---- PROVIDED INFORMATION
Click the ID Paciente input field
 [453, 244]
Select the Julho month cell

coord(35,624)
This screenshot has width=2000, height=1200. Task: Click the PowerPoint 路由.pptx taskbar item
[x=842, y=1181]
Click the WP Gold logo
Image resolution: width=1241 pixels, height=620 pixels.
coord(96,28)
--------
-- DIRECTION --
Copy the items above exactly as they appear, from the line containing "This screenshot has" through the end of the items.

-- REPLY --
This screenshot has width=2000, height=1200. Task: Click the PowerPoint 路由.pptx taskbar item
[x=842, y=1181]
Click the WP Gold logo
Image resolution: width=1241 pixels, height=620 pixels.
coord(96,28)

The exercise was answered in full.